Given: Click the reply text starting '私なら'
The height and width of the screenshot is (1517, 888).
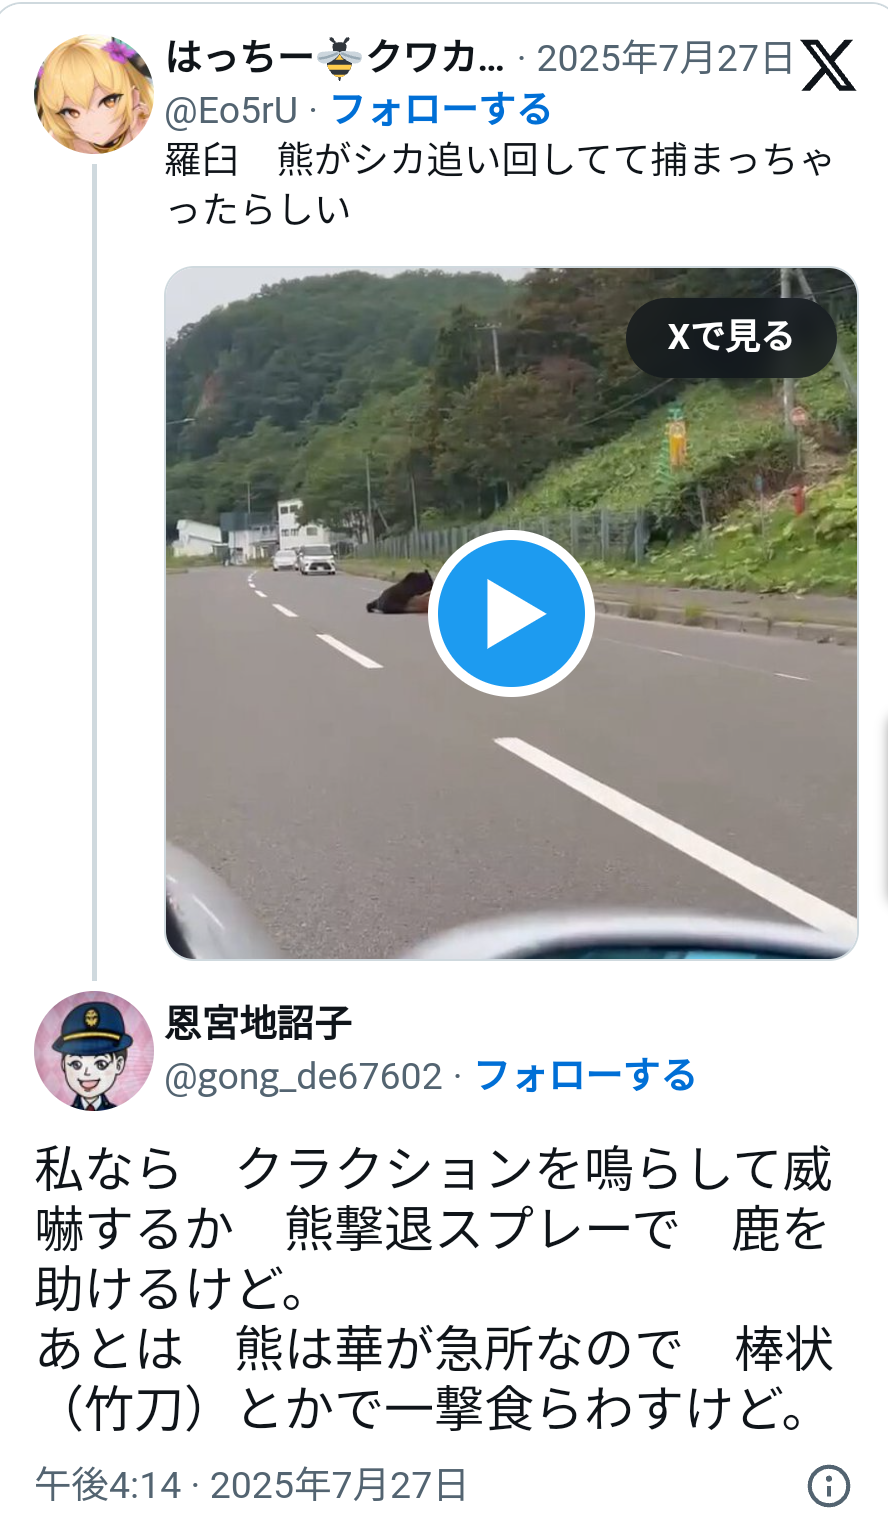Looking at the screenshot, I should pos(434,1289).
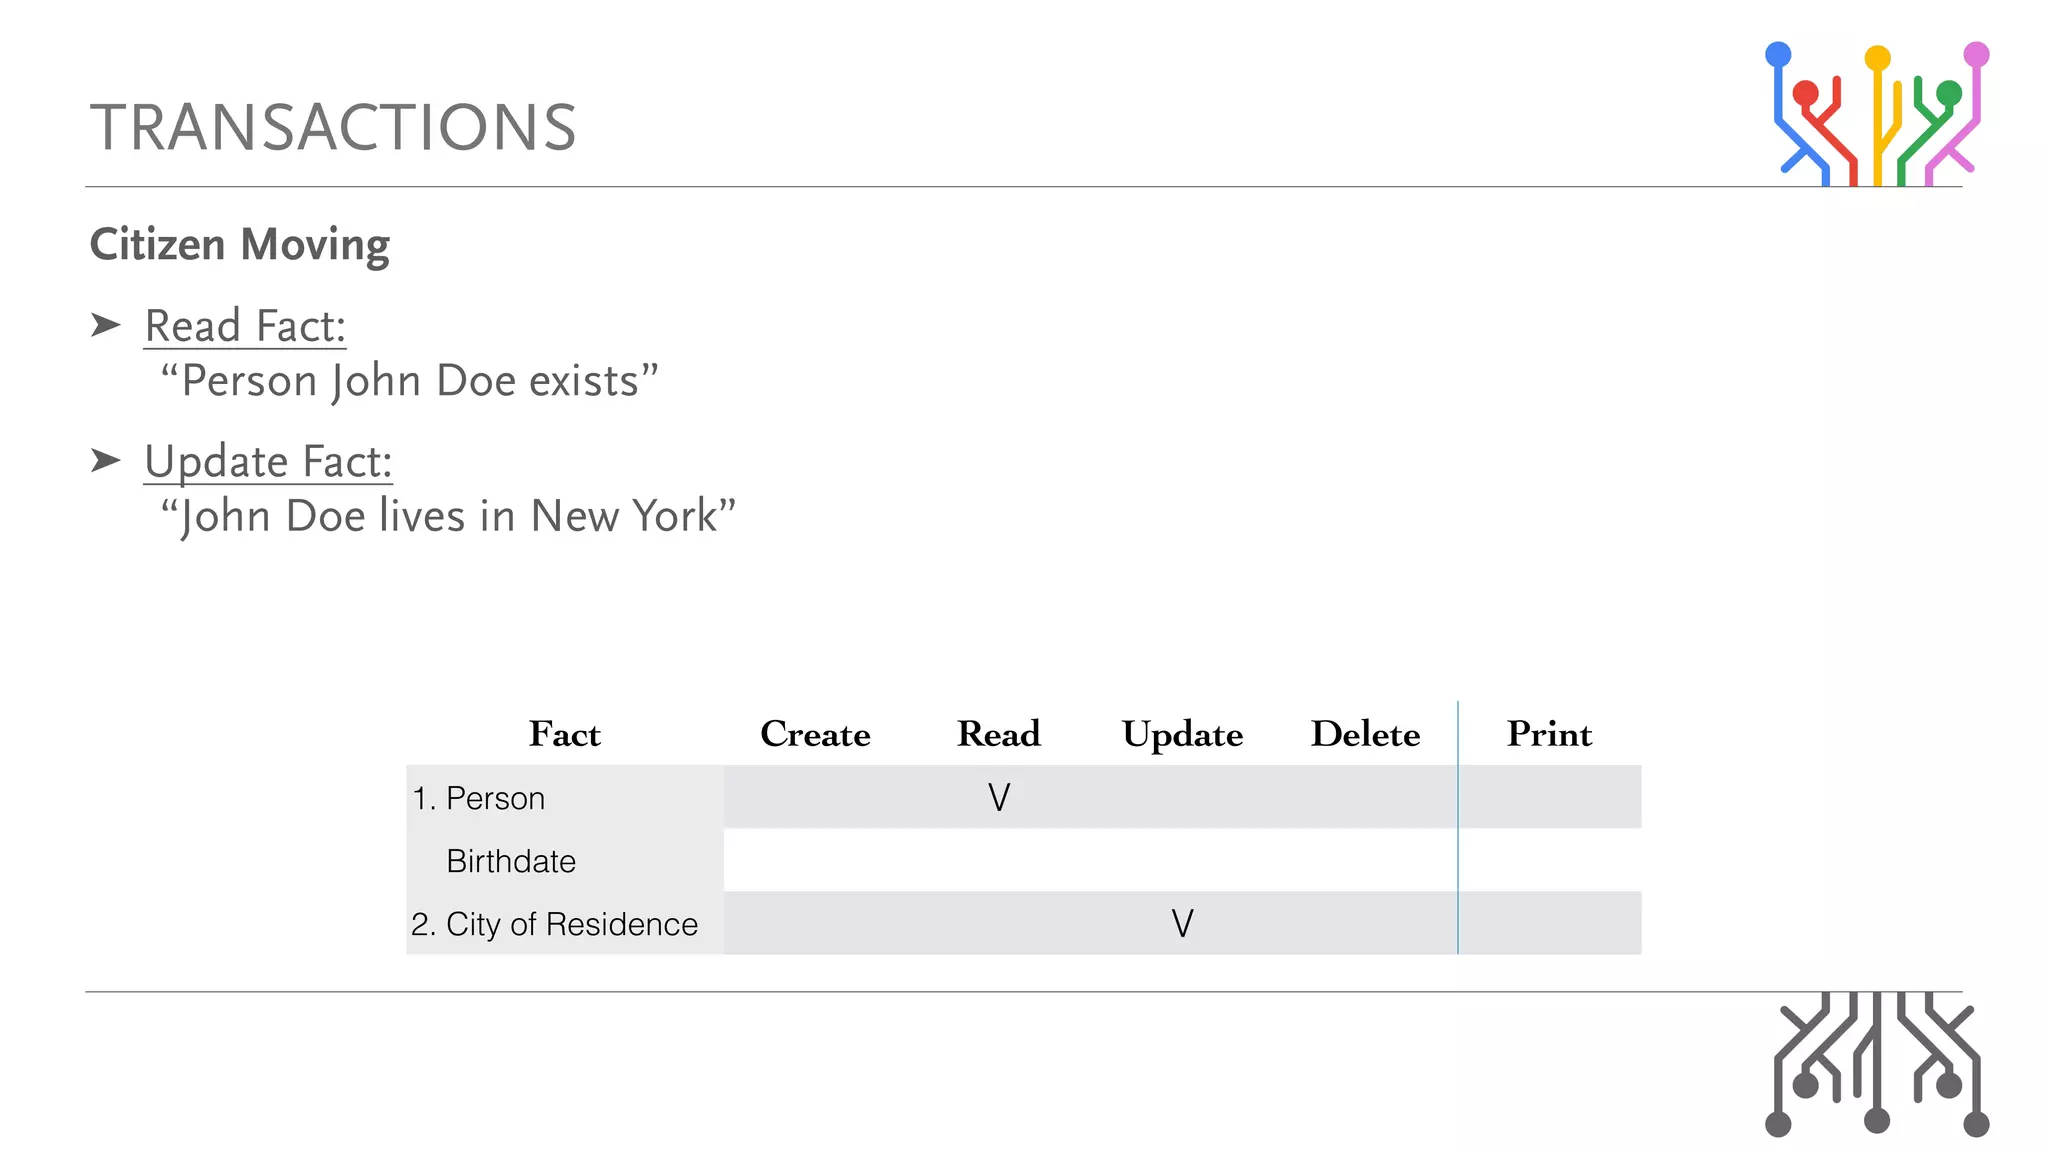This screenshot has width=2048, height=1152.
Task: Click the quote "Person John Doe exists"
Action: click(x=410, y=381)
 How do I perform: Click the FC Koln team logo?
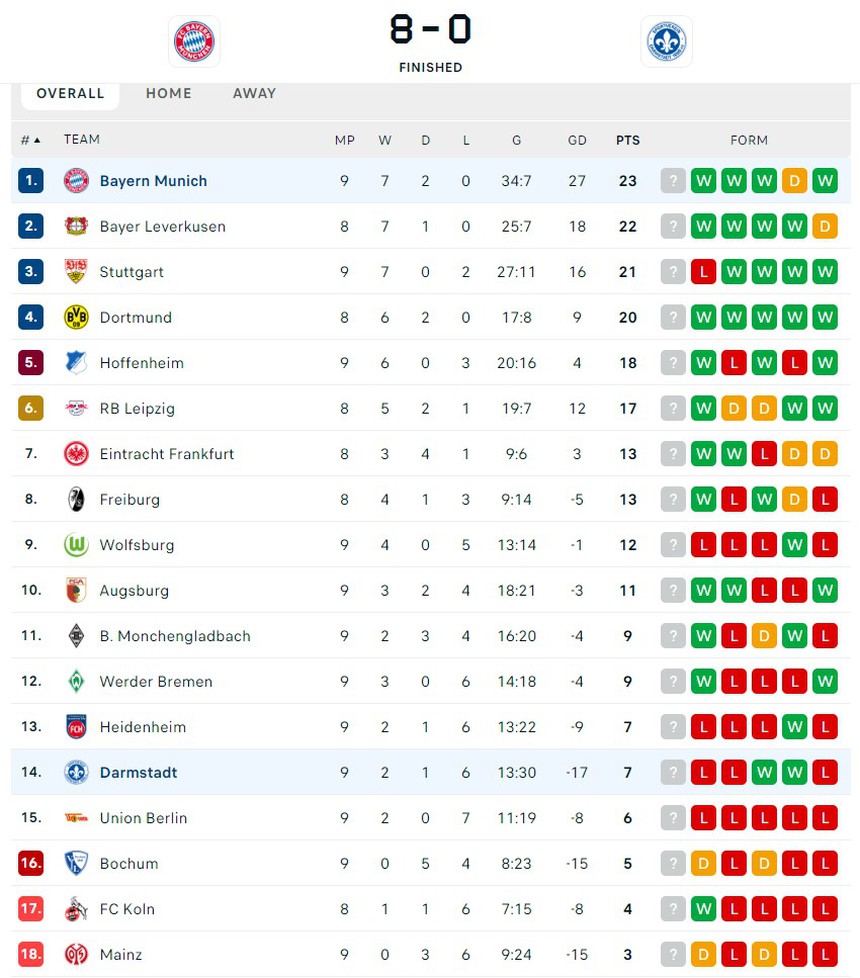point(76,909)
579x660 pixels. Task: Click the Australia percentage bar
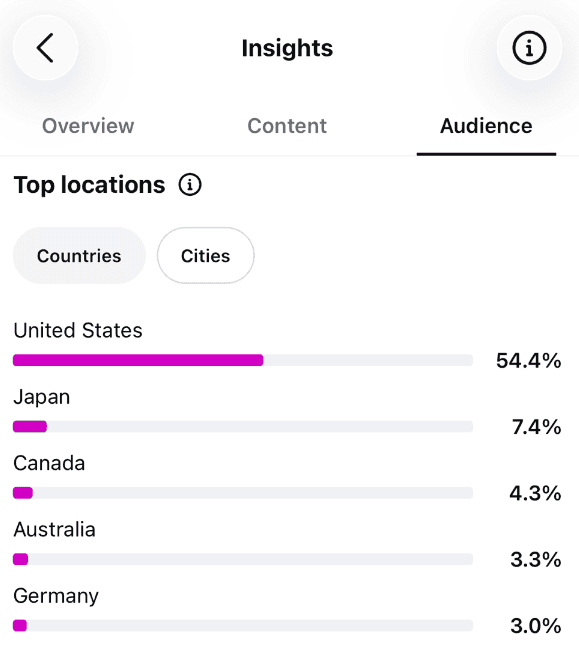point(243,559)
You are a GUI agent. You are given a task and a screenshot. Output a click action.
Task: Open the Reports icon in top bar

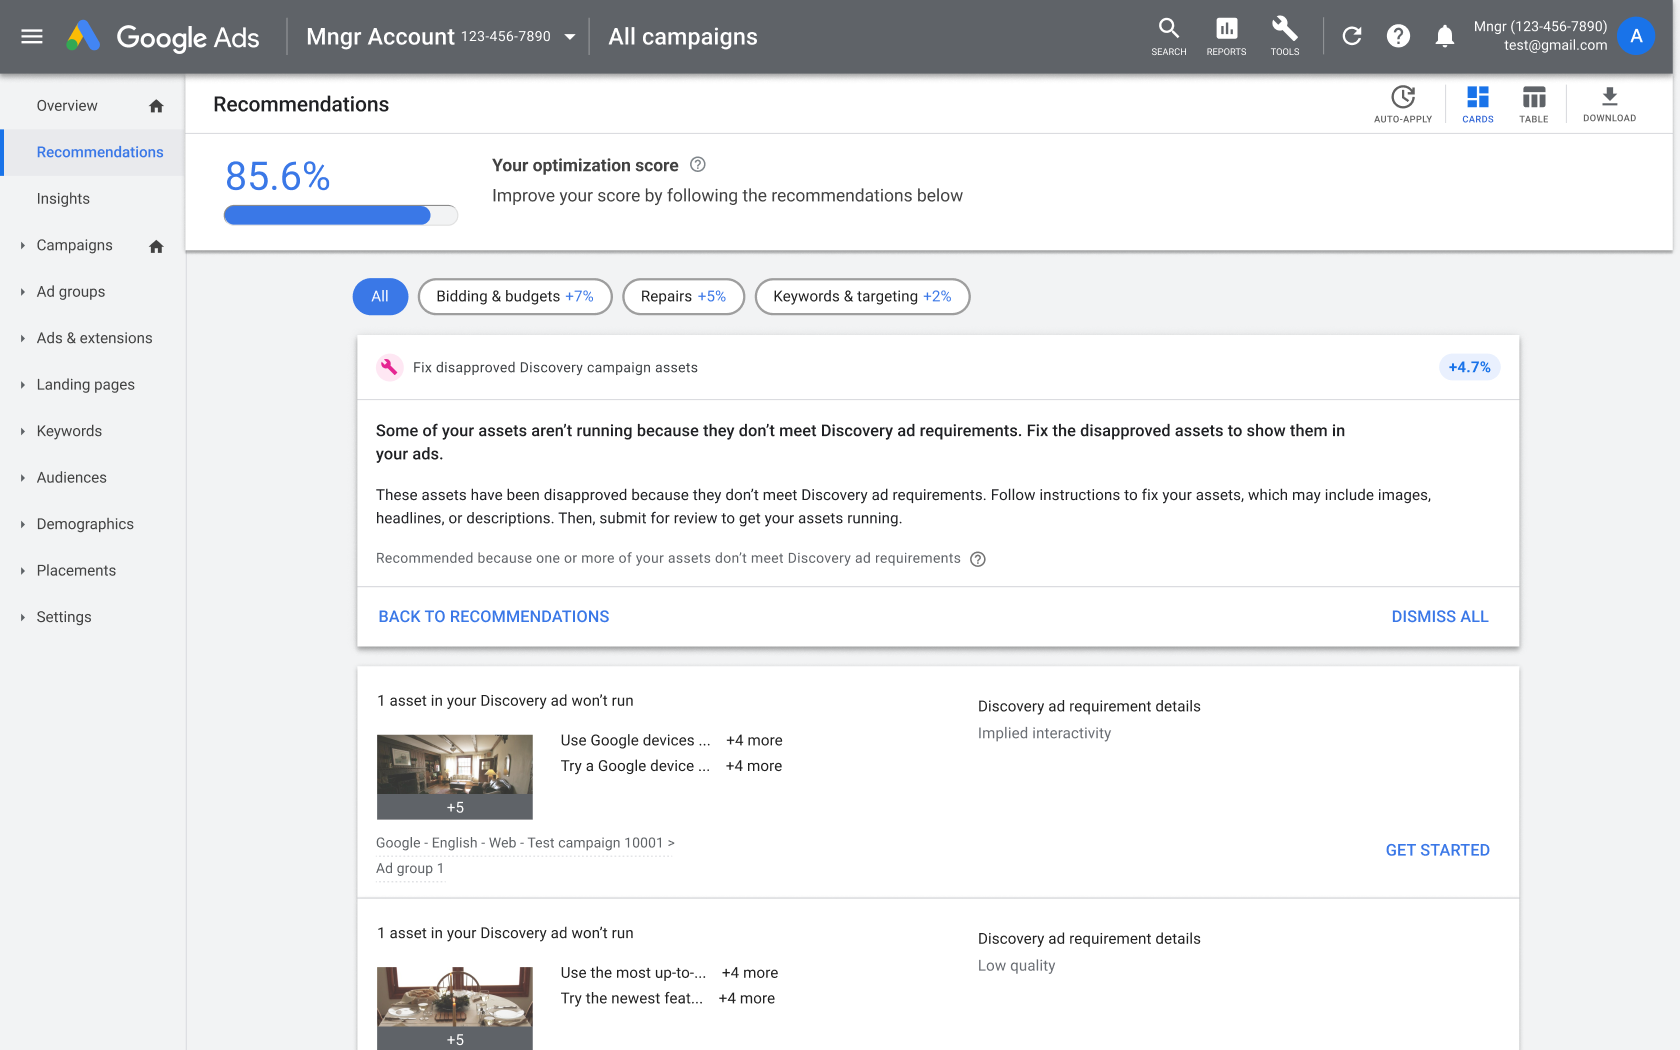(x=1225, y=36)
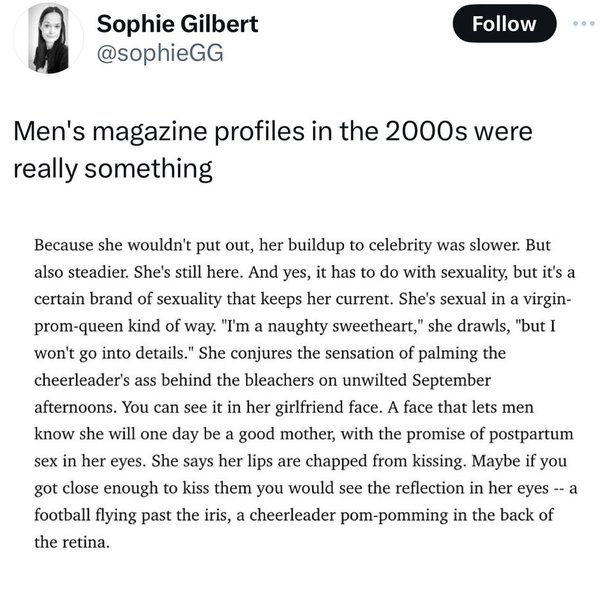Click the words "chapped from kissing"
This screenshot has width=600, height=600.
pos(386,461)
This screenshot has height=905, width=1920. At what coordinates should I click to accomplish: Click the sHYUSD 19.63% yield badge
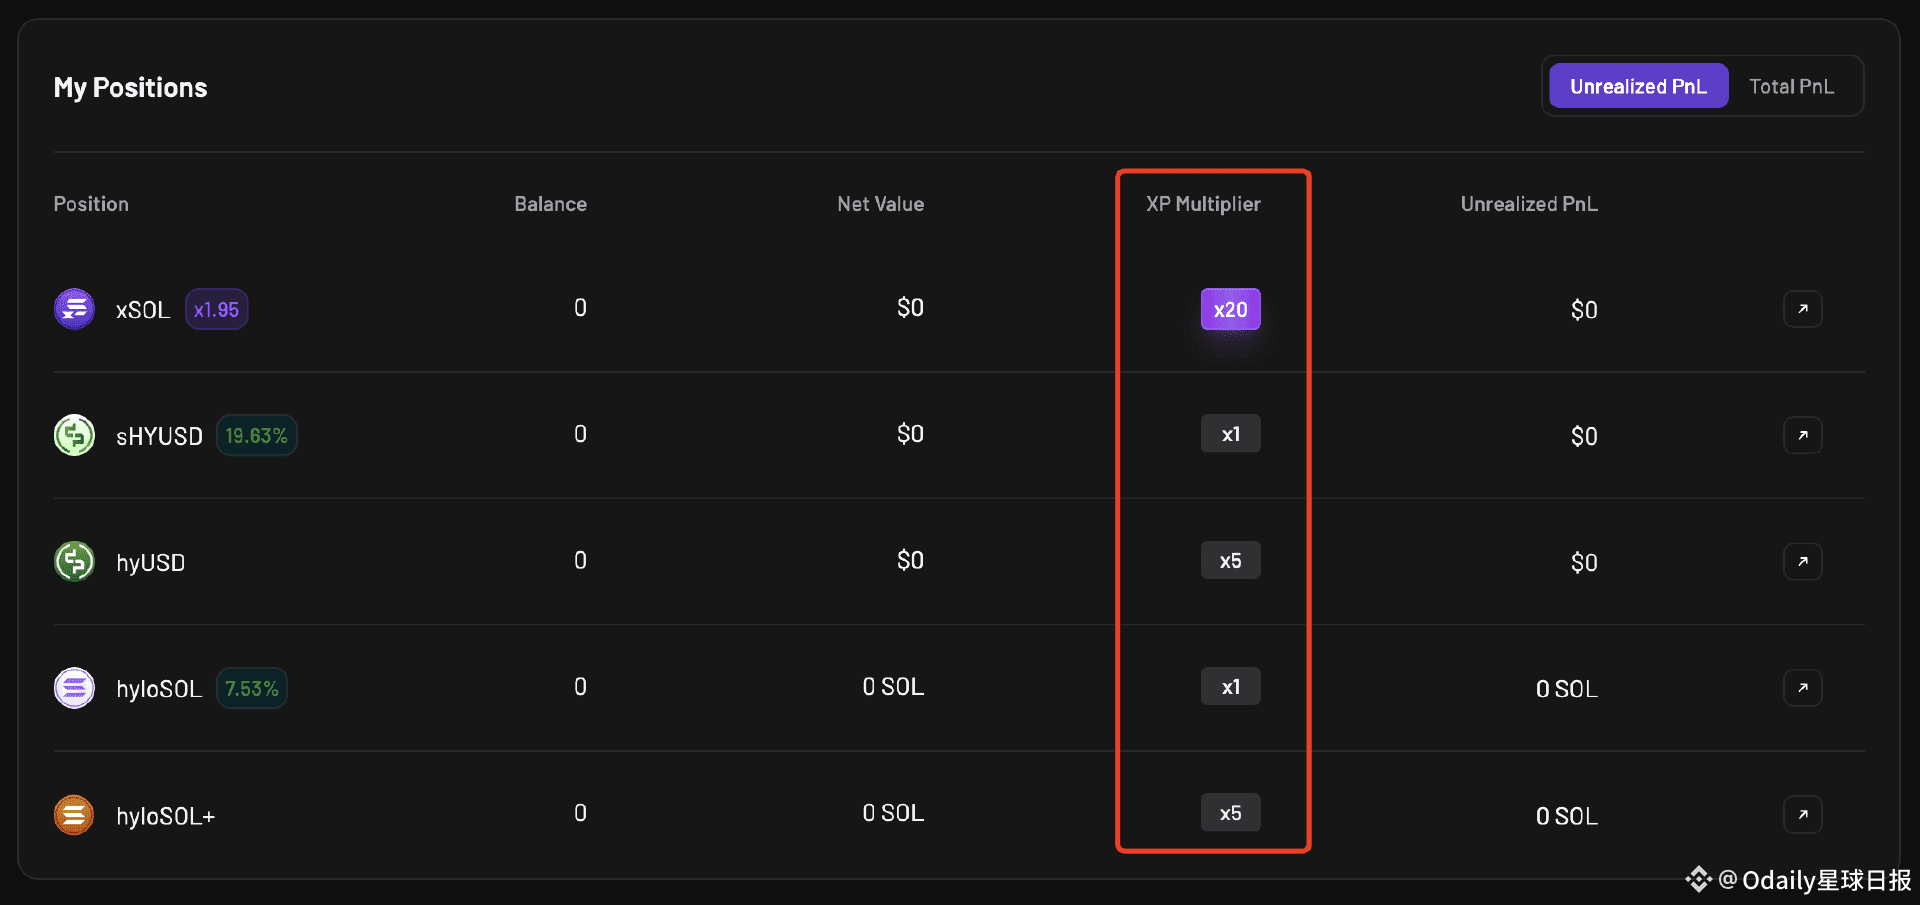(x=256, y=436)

Stated task> Copy out all of the data above again, swapping "team logo" for "club badge" and changing nothing else, and leave the pictures out.

Full solution>
Given: Click the reply text starting '私なら'
The height and width of the screenshot is (1517, 888).
Looking at the screenshot, I should pos(434,1289).
This screenshot has width=2048, height=1152.
Task: Click the quote "Person John Doe exists"
Action: click(x=410, y=381)
 How do I perform: Click the FC Koln club badge?
point(76,909)
579x660 pixels. Task: Click the Australia percentage bar
point(243,559)
You are a GUI agent. You are given a task and a screenshot. Output a click action.
Task: Open the Reports icon in top bar

(x=1225, y=36)
Click the words "chapped from kissing"
This screenshot has width=600, height=600.
pos(386,461)
This screenshot has height=905, width=1920. At what coordinates should I click to accomplish: Click the sHYUSD 19.63% yield badge
(x=256, y=436)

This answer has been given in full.